Quien está con un santo también él es santo, de la misma santidad.
Nosotros debemos impedir que nuestros hombres se hagan amigos de los santos
Entonces, mi buen Orugario, después de todos nuestros triunfos, ¿qué me cuentas de tu hombre? Está en nuestras manos, ¿no es verdad? Pienso que no hay duda al respecto. Pero, si no hay duda, ¿por qué eres tan vago en tus cartas?
Nosotros aquí abajo vivimos entre comida y comida. Tú que eres joven y estás lejos no puedes ni siquiera imaginar el placer que supone comer un alma condenada: es un suave crujir, casi imperceptible, y después nada.
De su condenación tan solo queda ese leve rumor: un «cric». Después, basta. Permanece un fondo de melancolía -nos levantamos de la mesa enojados, con mal sabor de boca y sin ganas de hablar entre nosotros. Sólo Satanás ríe, pero no sé si lo hace con ganas; creo que no.
Las almas caen de precipicio en precipicio, de tiniebla en tiniebla, de abismo en abismo; y, al final, lo único que queda de ellas es esto: nada. Ese es el fruto más exquisito y en todo el Infierno resuena nuestro ñam, ñam, ñam, ñam. Y dentro de este ñam, ñam van cayendo las palabras, los proyectos, los análisis, las cuadraturas del círculo, las recetas para la
felicidad, los sistemas políticos, las leyes, los estados, las fórmulas de justicia social, las novelas, las historias, las fábulas, la filosofía y la ciencia -en definitiva, todo aquello que el ingenio humano produce.
¿Acaso los diablos hemos dicho «no» al saber, a la religión, al bienestar, a la civilización?

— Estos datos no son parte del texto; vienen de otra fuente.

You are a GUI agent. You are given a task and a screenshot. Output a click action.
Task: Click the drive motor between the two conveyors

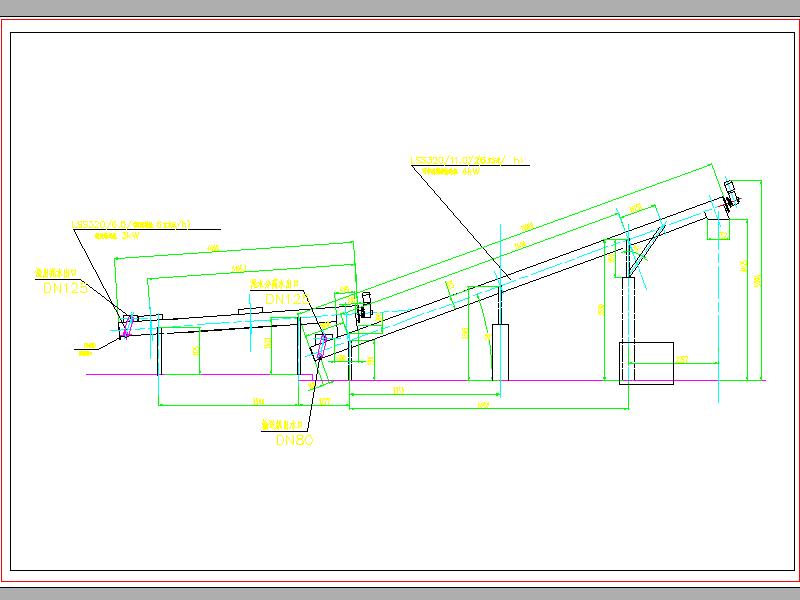pyautogui.click(x=365, y=305)
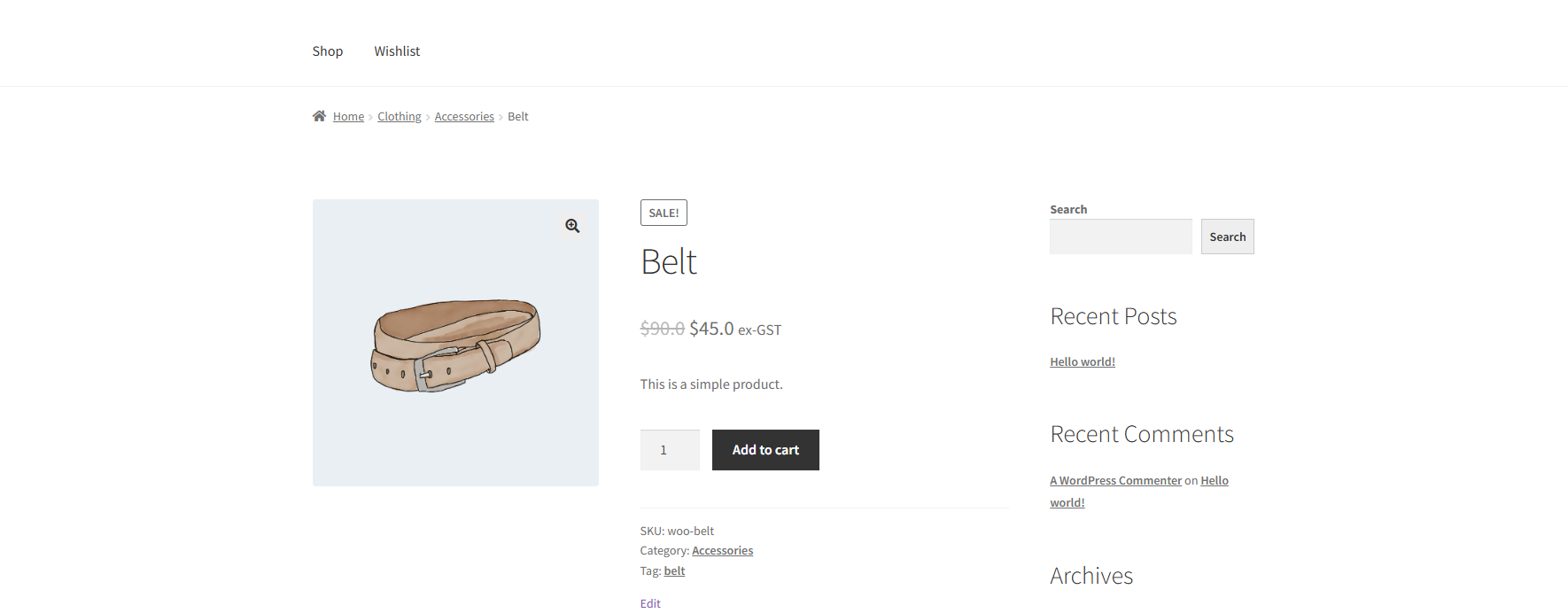
Task: Click the belt product image
Action: [455, 345]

Al final, nos cansamos de comer, pero, más nos cansa y más comemos. Nos entran nauseas, nos provoca ira. Eramos ángeles, pero ya no lo somos. Y sería inútil buscar en nosotros alguna huella de aquel lejano pasado. Nosotros somos lo que comemos. ¿De quién tener miedo?, ¿de los curas?
Me río, Orugario. Pero, de los santos sí que tengo miedo. Son hombres que me aterrorizan hasta cuando los veo fumar, bromear con los amigos, o caminar por la calle sin pensar en nada. Y hay hombres que están con estos hombres, y que me dan miedo porque están con ellos. Quien está con un santo también él es santo, de la misma santidad.
Por sí mismo, puede no tener nada de particular, pero éste es el punto. No hay que temer a los inteligentes, los honestos, los sabios; teme, más bien, a los hombres que están con los santos: en ellos brilla una justicia incomprensible, que ningún error, ni siquiera grave, puede mellar.
Nosotros, ante todo, debemos impedir que nuestros hombres se hagan amigos de los santos. Si esto sucede, la cosa se pone difícil. No es que un santo no pueda ser tentado, pero créeme, lo tenemos muy crudo. Cuanto más afinamos nuestras armas, más extrañamente toscos y estúpidos se vuelven ellos. Después, cuando creemos que ya hemos vencido, tenemos el susto: con su estupidez nos han burlado.
¡Y ahora, Orugario, atención! No creas que me he entretenido divagando sobre las cuestiones de fondo. Yo quiero saber cómo se lo pasa tu hombre. No rellenes folios y folios contándome que el hijo ve los dibujos animados japoneses en la televisión, que la mujer quiere el todoterreno, o que la hija pasa el día entero pensando en los chicos. No quiero saber si les gusta el «Un, dos, tres, ... » o el programa de Bertín Osborne, y menos si van por la calle con walkman. Tu ves en esto tantas señales positivas que, sin embargo, a mí no me interesan. Yo sólo quiero saber una cosa: tu hombre ¿es amigo de algún santo? ¿o ni siquiera sabes qué es un santo?
¡Espabílate! Yo continúo protegiéndote, pero no quiero arruinar mi posición por tu causa, y sopesándolo, no lo haré.